Results: Across four phase III trials (ALPINE n=648; ASPEN n=142; SEQUOIA n=578; ROSEWOOD n=214), 1,639 patients were evaluated for cardiac safety. High-grade cardiac events occurred in 6.1% of those treated with zanubrutinib compared to 12.9% in the control group (RR 0.58; 95% CI, 0.35-0.95; p=0.03). Though any-grade cardiac events were slightly less frequent with zanubrutinib (17.8% vs. 25.1%; RR 0.85; 95% CI, 0.54-1.33; p=0.47), this difference did not reach statistical significance.
Detailed analyses of specific arrhythmias likewise showed no significant differences: ventricular tachyarrhythmias (0.32% vs. 0.27%; RR 1.22; 95% CI, 0.24-6.33, p=0.81), ventricular or supraventricular extrasystoles (0.76% vs. 0.97%; RR 0.98; 95% CI, 0.35-2.73, p=0.97), ventricular tachycardia (0.43% vs. 0.14%; RR 2.19; 95% CI, 0.42-11.34, p=0.35), high-grade atrial fibrillation or flutter (2.39% vs. 2.08%; RR 1.09; 95% CI, 0.31-3.80, p=0.89), and any-grade atrial fibrillation or flutter (3.48% vs. 4.02%; RR 0.82; 95% CI, 0.19-3.47, p=0.78) all comparisons yielded p-values >0.05, indicating no statistically significant differences.

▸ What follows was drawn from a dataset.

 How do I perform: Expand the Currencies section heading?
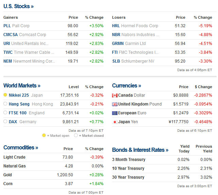pyautogui.click(x=126, y=86)
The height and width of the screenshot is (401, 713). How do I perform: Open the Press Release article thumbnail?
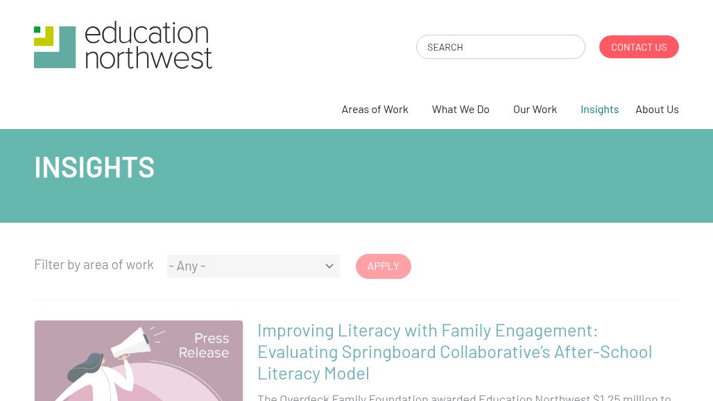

Regarding myocardial infarction, zanubrutinib-treated patients did not experience MI that led to treatment discontinuation or death, whereas the control arm recorded one discontinuation and two fatal MIs.
Conclusions:
In this pooled analysis of four phase III randomized controlled trials, zanubrutinib was associated with a statistically significant reduction in the incidence of high-grade cardiac adverse events, without evidence of unanticipated cardiotoxicity. These findings support the emerging cardiovascular safety advantage of zanubrutinib in the treatment of hematologic malignancies. Continued long-term follow-up and prospective studies are warranted to further delineate its benefit–risk profile and confirm the durability of cardiac tolerability.